[Start of Attachment]
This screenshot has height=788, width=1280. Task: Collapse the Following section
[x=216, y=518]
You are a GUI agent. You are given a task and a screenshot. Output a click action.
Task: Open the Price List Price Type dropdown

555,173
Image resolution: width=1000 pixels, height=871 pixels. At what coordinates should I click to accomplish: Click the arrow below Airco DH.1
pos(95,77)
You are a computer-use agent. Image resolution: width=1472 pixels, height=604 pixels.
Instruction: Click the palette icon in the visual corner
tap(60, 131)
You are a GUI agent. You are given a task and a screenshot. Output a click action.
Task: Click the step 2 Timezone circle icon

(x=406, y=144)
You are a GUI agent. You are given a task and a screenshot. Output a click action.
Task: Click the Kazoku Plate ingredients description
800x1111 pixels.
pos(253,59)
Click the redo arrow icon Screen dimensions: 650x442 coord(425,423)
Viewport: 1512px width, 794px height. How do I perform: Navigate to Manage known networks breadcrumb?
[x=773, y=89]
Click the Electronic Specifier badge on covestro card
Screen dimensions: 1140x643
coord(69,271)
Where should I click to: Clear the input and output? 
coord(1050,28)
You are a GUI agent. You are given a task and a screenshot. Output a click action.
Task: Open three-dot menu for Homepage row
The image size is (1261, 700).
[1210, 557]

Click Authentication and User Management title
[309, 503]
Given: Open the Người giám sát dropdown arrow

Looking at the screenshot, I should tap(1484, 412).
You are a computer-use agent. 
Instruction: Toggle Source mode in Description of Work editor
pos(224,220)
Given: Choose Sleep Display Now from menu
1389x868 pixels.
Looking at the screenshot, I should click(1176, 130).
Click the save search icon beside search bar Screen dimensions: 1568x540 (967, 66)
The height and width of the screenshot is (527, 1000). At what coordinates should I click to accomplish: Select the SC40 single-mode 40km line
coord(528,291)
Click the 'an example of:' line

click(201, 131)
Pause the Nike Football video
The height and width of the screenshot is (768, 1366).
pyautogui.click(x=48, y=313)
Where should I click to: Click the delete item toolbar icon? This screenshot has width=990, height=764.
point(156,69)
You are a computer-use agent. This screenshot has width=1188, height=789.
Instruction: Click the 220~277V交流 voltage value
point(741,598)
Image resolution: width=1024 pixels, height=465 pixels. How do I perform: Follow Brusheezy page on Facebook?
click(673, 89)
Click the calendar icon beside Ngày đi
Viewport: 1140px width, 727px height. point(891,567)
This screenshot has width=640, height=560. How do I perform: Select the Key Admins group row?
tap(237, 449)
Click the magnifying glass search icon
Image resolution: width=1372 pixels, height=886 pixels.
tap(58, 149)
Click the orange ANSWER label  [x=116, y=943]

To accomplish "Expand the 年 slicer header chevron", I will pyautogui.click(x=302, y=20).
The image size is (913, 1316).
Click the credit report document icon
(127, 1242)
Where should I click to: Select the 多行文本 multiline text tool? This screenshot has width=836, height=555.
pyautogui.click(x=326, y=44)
[End of Attachment]
WORK REQUEST.
All of the entries above must be quoted exactly.

PROBLEM SOLUTION.
This screenshot has height=788, width=1280. Task: Collapse the Following section
[x=216, y=518]
You are a GUI agent. You are given a task and a screenshot. Output a click action.
Task: Open the Price List Price Type dropdown

555,173
Image resolution: width=1000 pixels, height=871 pixels. At what coordinates should I click to accomplish: Click the arrow below Airco DH.1
pos(95,77)
You are a computer-use agent. Image resolution: width=1472 pixels, height=604 pixels.
Instruction: Click the palette icon in the visual corner
tap(60, 131)
You are a GUI agent. You are given a task and a screenshot. Output a click action.
Task: Click the step 2 Timezone circle icon

(x=406, y=144)
You are a GUI agent. You are given a task and a screenshot. Output a click action.
Task: Click the Kazoku Plate ingredients description
800x1111 pixels.
pos(253,59)
Click the redo arrow icon Screen dimensions: 650x442 coord(425,423)
Viewport: 1512px width, 794px height. How do I perform: Navigate to Manage known networks breadcrumb?
[x=773, y=89]
Click the Electronic Specifier badge on covestro card
Screen dimensions: 1140x643
coord(69,271)
Where should I click to: Clear the input and output? 
coord(1050,28)
You are a GUI agent. You are given a task and a screenshot. Output a click action.
Task: Open three-dot menu for Homepage row
The image size is (1261, 700).
[1210, 557]

Click Authentication and User Management title
[309, 503]
Given: Open the Người giám sát dropdown arrow

Looking at the screenshot, I should tap(1484, 412).
You are a computer-use agent. 
Instruction: Toggle Source mode in Description of Work editor
pos(224,220)
Given: Choose Sleep Display Now from menu
1389x868 pixels.
Looking at the screenshot, I should click(1176, 130).
Click the save search icon beside search bar Screen dimensions: 1568x540 (967, 66)
The height and width of the screenshot is (527, 1000). At what coordinates should I click to accomplish: Select the SC40 single-mode 40km line
coord(528,291)
Click the 'an example of:' line

click(201, 131)
Pause the Nike Football video
The height and width of the screenshot is (768, 1366).
pyautogui.click(x=48, y=313)
Where should I click to: Click the delete item toolbar icon? This screenshot has width=990, height=764.
point(156,69)
You are a computer-use agent. This screenshot has width=1188, height=789.
Instruction: Click the 220~277V交流 voltage value
point(741,598)
Image resolution: width=1024 pixels, height=465 pixels. How do I perform: Follow Brusheezy page on Facebook?
click(673, 89)
Click the calendar icon beside Ngày đi
Viewport: 1140px width, 727px height. point(891,567)
This screenshot has width=640, height=560. How do I perform: Select the Key Admins group row?
tap(237, 449)
Click the magnifying glass search icon
Image resolution: width=1372 pixels, height=886 pixels.
tap(58, 149)
Click the orange ANSWER label  [x=116, y=943]

To accomplish "Expand the 年 slicer header chevron", I will pyautogui.click(x=302, y=20).
The image size is (913, 1316).
Click the credit report document icon
(127, 1242)
Where should I click to: Select the 多行文本 multiline text tool? This screenshot has width=836, height=555.
pyautogui.click(x=326, y=44)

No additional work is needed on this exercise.